The lending criteria set by second wholesale mortgage lenders are very strict, though the cost is similar to first mortgages. There are also potential tax consequences as the second home or property could be classified as providing the rental income to the owner.

• Online Wholesale Mortgage Lenders

There usually are no upfront costs or obligations when you apply with an online mortgage lender. It offers flexibility both in applying online as well as in obtaining information about various mortgage programs. Quotes are also available for free and the homebuyer is under no obligation to apply with the lender. Rates and costs are easy to compare, since there are many available materials online to help the home-buying process. For advice on which online lender to choose, a professional mortgage advisor may be of help.

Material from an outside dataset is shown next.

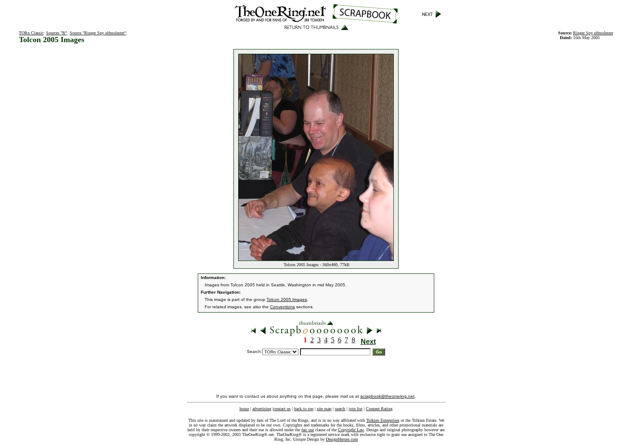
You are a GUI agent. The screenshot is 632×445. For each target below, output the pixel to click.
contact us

• Sub-Prime Wholesale Mortgage Lenders

These are lenders specializing in loan programs for those with less than perfect credit history. Sub-prime mortgages are usually written at a higher interest rates compared to ordinary mortgages. Because of the high cost, it can help in establishing or re-establishing a good credit record. Sub-prime mortgage lenders help credit-impaired borrowers obtain a mortgage. A sub-prime mortgage is for a short period compared to other programs. In order for a borrower to qualify for a sub-prime mortgage, a significant deposit amount towards the home is expected.